The weather has gotten nice in my city and I've been spending a lot more time walking around, taking in the sites, and observing the world around me. One thing that is sticking out to me more now than ever is queer culture. There are a lot of young, queer men and women walking around wearing very fashionable clothing, with designer dogs, and just generally appearing privileged. Most of them are white.
For the first time, I am really bothered by this. I have this terrible gut feeling that the ability to be out of the closet and queer comes attached to the privilege of having the financial resources to live in the core of a city, in the seat of local high culture. It seems like the proportion of out individuals in the city is way higher, creating the false illusion that there are way more of us than there otherwise would be, and this is because those queer people who can afford it are literally cramming into the city, no matter what the price, because it is being treated as a safety zone for outness. Once I leave the city and travel to the suburbs or small towns, you hardly ever see anything or anyone visibly queer. The suburbs near me are associated with families, minorities, and poverty, and I can't shake this feeling that in order to be included in any kind of queer culture, you have to struggle to make it to the city. If you can't afford it, then you can't participate.

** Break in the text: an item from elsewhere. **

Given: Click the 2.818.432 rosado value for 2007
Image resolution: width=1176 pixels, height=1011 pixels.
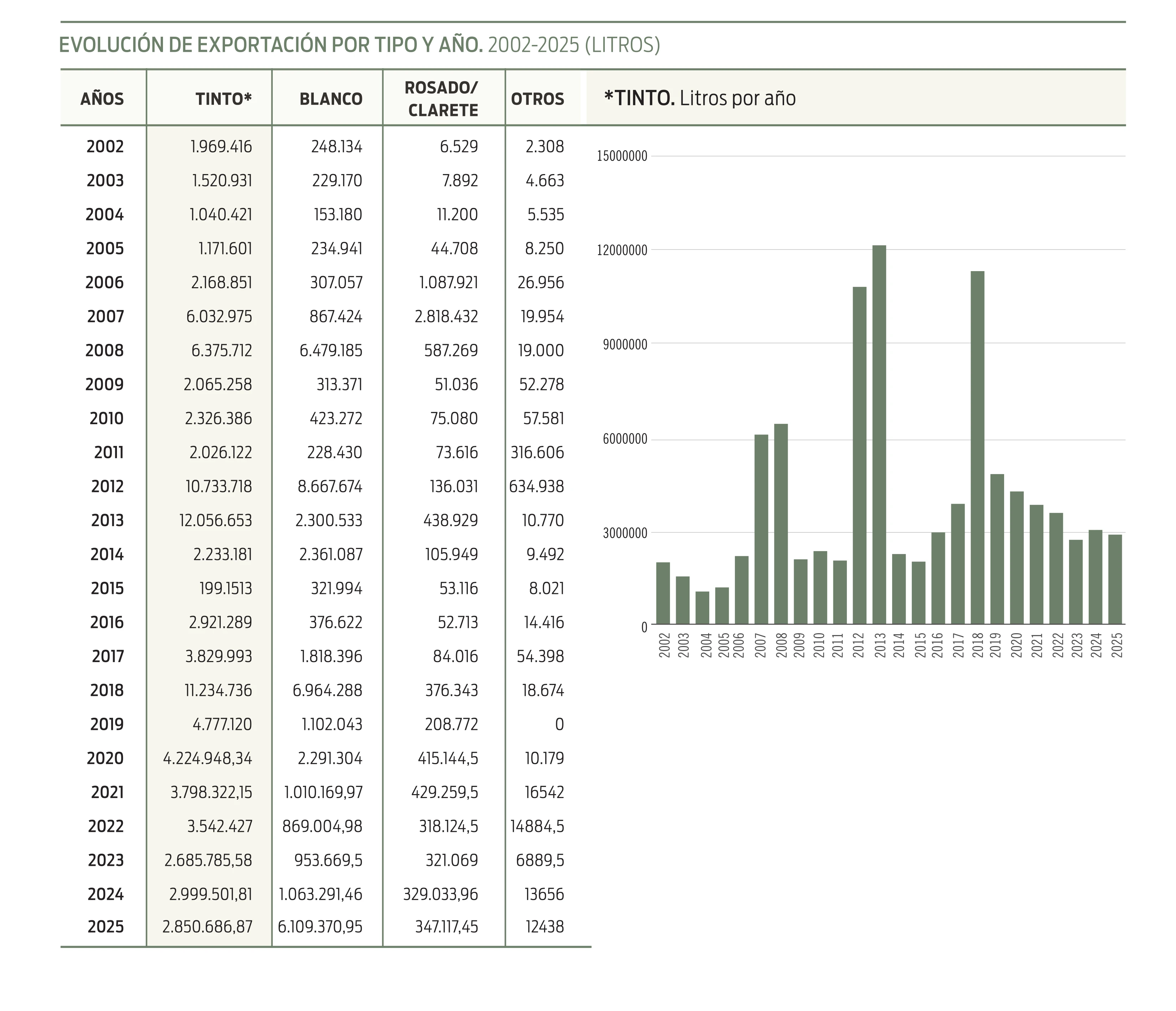Looking at the screenshot, I should pos(446,316).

I remember in Anita Sarkeesian's analysis of the Hunger Games movie, she blasted it for portraying queer culture as restricted to the bourgeoise only. I agree with her, but I think it's an actual reality in the non-fictional world... and for the first time in my life, I am feeling really depressed about it because of how it is limiting my choices as a queer man.
Every queer guy I have dated who is from a smaller place proclaimed that he got the hell out of there a.s.a.p because it was backward, discriminatory, there were no dating opportunities, and it was boring. This issue is very near and dear to me right now because I am increasingly unhappy in the city. Aside from being unfairly expensive, I don't find it peaceful anymore. I'm having the urge to move to a smaller town where I can enjoy nature, a closer knit community, and maybe even partake in some small scale farming. My main fear though is being cut off from queer culture. My straight friends who are also thinking about moving have no qualms about this, because they can find potential partners anywhere; they don't seem to understand my dilemma of ending up somewhere I could potentially be single for the rest of my life, with no partnering opportunities.
Those lack of opportunities have been problematic when I travel in general. Every place I go to, I have to consider what their laws are about queer people. I was about to relocate to Belize for half a year until I discovered that homosexual acts carry a 10 year prison sentence. In my own country, such laws don't exist, but the prohibitive discriminatory culture still does, and so this affects my living opportunities. I wish my straight friends could really appreciate this. They think I'm being closed minded, but I'm not. There are smaller places where I could literally become a pariah if I'm not careful, especially given that I am also a self-employed small business and my reputation matters.
So given that, my other question is: are queer people forever destined to be forced to live in cities if they want visibility, relatable culture, and inclusiveness? If I want to hold my male partner's hand walking down the street, should I expect to only be able to do this safely in the "safe haven" of queer cultured cities?
Even worse, is the acceptance of queer people based strictly on these liberal cities? Because it seems like everywhere else, we are still barely tolerated, or even hated.
I don't have the educational background to fully express my entire view on this, but I'm hoping some of you do...
The artist's job is not to succumb to despair, but to find an antidote to the emptiness of existence. -W.A.